The largest real-world analysis of “natural” immunity shows a previous covid infection may protect more against the delta strain than the two-dose Pfizer vaccine. Separately, data show blood clot risks from covid outweigh clotting risks from vaccines.
People who recovered from a bout of Covid-19 during one of the earlier waves of the pandemic appear to have a lower risk of contracting the delta variant than those who got two doses of the vaccine from Pfizer Inc. and BioNTech SE. The largest real-world analysis comparing natural immunity — gained from an earlier infection — to the protection provided by one of the most potent vaccines currently in use showed that reinfections were much less common. The paper from researchers in Israel contrasts with earlier studies, which showed that immunizations offered better protection than an earlier infection, though those studies were not of the delta variant.
In updates on vaccine side effects, Covid-19 patients face a much higher risk of developing blood clots than those vaccinated with AstraZeneca Plc or Pfizer Inc.’s shots, according to a large U.K. study. For every 10 million people who receive the first dose of AstraZeneca, about 66 more will suffer from a blood-clotting syndrome than during normal circumstances, according to the study published in the British Medical Journal. This figure compares with 12,614 more incidences recorded in 10 million people who have tested positive for Covid-19.
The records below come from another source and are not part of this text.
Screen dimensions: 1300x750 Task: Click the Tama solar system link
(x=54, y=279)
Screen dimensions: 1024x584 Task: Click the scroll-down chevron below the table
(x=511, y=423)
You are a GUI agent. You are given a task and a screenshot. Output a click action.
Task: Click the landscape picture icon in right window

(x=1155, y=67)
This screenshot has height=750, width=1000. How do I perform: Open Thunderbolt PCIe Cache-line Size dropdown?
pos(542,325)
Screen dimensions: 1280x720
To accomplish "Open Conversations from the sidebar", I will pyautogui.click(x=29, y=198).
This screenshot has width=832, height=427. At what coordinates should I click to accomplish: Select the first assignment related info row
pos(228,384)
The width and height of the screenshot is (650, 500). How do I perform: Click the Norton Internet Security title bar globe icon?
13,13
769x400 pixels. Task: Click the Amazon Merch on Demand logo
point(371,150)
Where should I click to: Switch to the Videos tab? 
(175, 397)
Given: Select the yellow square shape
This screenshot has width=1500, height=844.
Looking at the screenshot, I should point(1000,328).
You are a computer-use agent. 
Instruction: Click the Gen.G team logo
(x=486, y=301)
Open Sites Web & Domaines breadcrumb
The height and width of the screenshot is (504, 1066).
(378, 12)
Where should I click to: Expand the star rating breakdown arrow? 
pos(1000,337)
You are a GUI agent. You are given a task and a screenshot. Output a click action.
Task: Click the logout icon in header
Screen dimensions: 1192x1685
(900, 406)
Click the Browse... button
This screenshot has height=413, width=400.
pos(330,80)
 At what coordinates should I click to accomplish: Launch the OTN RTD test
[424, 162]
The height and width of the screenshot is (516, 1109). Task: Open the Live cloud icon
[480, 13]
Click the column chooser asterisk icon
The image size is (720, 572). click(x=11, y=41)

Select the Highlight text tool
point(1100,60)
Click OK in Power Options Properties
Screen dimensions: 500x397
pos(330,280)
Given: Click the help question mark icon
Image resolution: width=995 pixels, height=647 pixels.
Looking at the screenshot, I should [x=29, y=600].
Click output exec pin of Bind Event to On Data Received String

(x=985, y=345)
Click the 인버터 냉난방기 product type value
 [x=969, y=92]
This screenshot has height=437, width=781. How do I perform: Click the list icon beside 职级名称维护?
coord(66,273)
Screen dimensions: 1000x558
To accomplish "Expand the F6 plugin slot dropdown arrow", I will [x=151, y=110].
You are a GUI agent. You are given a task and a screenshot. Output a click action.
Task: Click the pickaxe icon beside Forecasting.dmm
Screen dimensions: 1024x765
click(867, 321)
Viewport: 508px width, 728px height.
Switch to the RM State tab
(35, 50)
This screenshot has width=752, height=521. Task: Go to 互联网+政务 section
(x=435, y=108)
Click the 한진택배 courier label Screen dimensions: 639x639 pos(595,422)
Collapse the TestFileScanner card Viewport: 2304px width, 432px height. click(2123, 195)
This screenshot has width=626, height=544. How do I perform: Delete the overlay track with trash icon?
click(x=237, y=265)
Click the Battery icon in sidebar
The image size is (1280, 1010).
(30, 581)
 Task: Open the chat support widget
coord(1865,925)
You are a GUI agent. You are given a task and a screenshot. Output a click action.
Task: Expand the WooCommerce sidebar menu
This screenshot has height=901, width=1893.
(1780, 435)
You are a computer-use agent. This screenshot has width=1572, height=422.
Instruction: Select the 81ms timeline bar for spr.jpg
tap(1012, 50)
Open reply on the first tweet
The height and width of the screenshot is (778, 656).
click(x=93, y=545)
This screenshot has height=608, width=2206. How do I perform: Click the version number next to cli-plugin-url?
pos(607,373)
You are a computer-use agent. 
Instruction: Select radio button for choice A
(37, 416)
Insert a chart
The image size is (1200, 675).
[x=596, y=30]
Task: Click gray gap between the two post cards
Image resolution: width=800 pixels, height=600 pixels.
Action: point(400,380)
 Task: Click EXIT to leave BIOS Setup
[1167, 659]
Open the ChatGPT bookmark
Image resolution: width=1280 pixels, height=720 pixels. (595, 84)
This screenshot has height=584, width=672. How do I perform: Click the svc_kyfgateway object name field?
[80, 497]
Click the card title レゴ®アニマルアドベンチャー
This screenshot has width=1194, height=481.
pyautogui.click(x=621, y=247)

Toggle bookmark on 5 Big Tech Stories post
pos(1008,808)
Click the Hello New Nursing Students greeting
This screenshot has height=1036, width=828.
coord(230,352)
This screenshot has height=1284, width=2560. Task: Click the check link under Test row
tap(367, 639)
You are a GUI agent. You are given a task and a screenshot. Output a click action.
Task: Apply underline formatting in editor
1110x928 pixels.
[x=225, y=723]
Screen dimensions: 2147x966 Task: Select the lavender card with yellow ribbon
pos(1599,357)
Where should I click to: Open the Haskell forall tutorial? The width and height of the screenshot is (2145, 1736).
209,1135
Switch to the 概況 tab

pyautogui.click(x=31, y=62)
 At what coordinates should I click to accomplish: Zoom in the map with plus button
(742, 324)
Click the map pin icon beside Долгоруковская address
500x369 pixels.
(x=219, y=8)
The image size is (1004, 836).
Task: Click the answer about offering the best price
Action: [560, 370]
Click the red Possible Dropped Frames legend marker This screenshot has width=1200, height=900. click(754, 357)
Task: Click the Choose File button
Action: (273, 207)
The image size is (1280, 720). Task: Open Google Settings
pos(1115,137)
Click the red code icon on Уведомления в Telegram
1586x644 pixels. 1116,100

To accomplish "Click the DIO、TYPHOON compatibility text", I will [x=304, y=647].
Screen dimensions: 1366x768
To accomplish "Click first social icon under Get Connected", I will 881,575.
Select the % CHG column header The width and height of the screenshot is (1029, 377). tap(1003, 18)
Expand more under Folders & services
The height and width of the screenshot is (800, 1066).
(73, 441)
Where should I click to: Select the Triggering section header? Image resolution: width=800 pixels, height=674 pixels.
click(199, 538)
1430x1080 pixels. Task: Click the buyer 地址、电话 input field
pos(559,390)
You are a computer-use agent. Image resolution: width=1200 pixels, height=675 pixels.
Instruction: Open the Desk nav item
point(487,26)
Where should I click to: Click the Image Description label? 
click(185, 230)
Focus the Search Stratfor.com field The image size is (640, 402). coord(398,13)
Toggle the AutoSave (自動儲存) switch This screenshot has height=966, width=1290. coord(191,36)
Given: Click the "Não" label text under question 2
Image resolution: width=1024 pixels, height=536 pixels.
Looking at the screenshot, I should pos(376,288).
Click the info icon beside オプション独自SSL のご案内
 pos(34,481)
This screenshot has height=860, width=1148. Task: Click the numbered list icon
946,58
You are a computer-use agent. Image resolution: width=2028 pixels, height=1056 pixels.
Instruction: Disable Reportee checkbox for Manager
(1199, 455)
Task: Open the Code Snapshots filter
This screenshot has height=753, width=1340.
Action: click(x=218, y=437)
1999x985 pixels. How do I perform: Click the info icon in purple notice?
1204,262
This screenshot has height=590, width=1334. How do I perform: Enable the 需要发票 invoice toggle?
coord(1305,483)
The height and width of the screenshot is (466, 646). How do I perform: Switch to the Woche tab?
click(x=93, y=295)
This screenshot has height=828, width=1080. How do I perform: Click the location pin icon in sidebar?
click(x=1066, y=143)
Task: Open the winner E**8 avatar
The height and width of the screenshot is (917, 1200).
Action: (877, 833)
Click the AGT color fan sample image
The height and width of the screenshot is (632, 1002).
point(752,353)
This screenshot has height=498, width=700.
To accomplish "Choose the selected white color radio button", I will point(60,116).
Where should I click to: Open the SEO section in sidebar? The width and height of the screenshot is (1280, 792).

The largest real-world study of a COVID-19 vaccine to date shows that Pfizer/BioNTech’s shot is safe and linked to substantially fewer adverse events than SARS-CoV-2 infection in unvaccinated patients. A team led by researchers from the Clalit Research Institute in Tel Aviv, Israel, and Harvard University matched vaccinated Israelis 16 years and older (median age, 38) with similar but unvaccinated people infected with SARS-CoV-2 from Dec 20, 2020, to May 24, 2021. They then derived risk ratios (RRs) and risk differences 42 days after vaccination (short- to medium-term) using the Kaplan-Meier estimator.
As the delta variant spreads in the U.S., updated findings from the Centers for Disease Control and Prevention show that the efficacy of the covid vaccines among essential workers dropped from 90% to 66%. Separately, Johnson & Johnson reports big antibody response boost from a second shot.
The effectiveness of Covid-19 vaccines at preventing infection fell in one study of U.S. frontline workers from roughly 90% to 66% as the Delta variant emerged and became dominant in the country, an updated report from the Centers for Disease Control and Prevention released Tuesday indicated. The study, known as HEROES-RECOVER, includes more than 4,000 health care workers, first responders, and other frontline workers in eight locations across six states, all of whom have been tested weekly for infection with SARS-CoV-2. More than 4 in 5 were vaccinated, and the vast majority of them received the mRNA vaccines from either Pfizer-BioNTech or Moderna.